Tax planning is a juggling act for business owners, especially when considering an exit strategy. You must keep your eye on your company’s income and expenses and applicable tax breaks (especially if you own a pass-through entity). But you also must remain focused on your own financial goals and future.
For example, you need to develop an exit strategy to safeguard yourself from an unexpected tax liability better when you retire or leave the business for some other reason. An exit strategy is a plan for passing on responsibility for running the company, transferring ownership, and extracting your money from the business in the most tax-effective and legally efficient manner possible.
A buy-sell agreement can be a powerful tool when a business has more than one owner. The agreement controls what happens to the business when a specified event occurs, such as an owner’s retirement, disability, or death. Among other benefits, a well-drafted agreement:
- Provides a ready market for the departing owner’s shares,
- Prescribes a method for setting a price for the shares, and
- Allows business continuity by preventing disagreements caused by new owners.
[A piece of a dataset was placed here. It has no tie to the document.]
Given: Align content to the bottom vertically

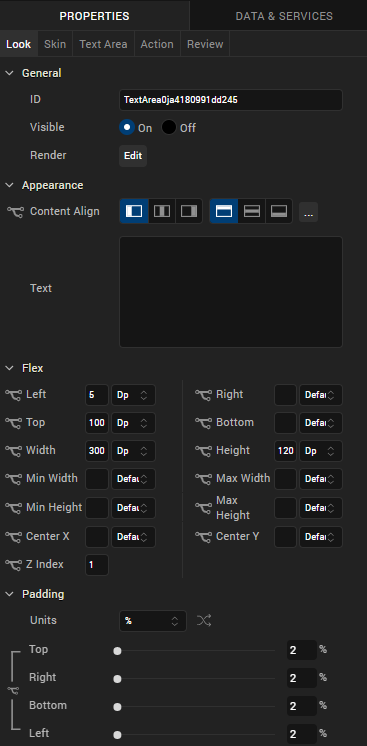Looking at the screenshot, I should tap(278, 211).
A key issue with any buy-sell agreement is providing the buyer(s) with a means of funding the purchase. Life or disability insurance often helps fulfill this need and can give rise to several tax issues and opportunities. One of the biggest advantages of life insurance as a funding method is that proceeds generally are excluded from the beneficiary’s taxable income.
Succession within the family
You can pass your business on to family members by giving them interests, selling them interests, or doing a mixture of each. Be sure to consider your income needs, the tax consequences, and how family members will feel about your choice.
Under the annual gift tax exclusion, you can gift up to $15,000 (for the tax year 2021) of ownership interests without using up any of your lifetime gift and estate tax exemption. Valuation discounts may further reduce the taxable value of the gift.
With the gift and estate tax exemption approximately doubled through 2025 ($11.4 million for 2019), gift and estate taxes may be less of a concern for some business owners. But others may want to make substantial transfers now to take maximum advantage of the high exemption. What’s right for you will depend on the value of your business and your timeline for transferring ownership.
If you don’t have co-owners or want to pass the business to family members, other options include a management buyout, an employee stock ownership plan (ESOP), or a sale to an outsider. Each involves a variety of tax and nontax considerations.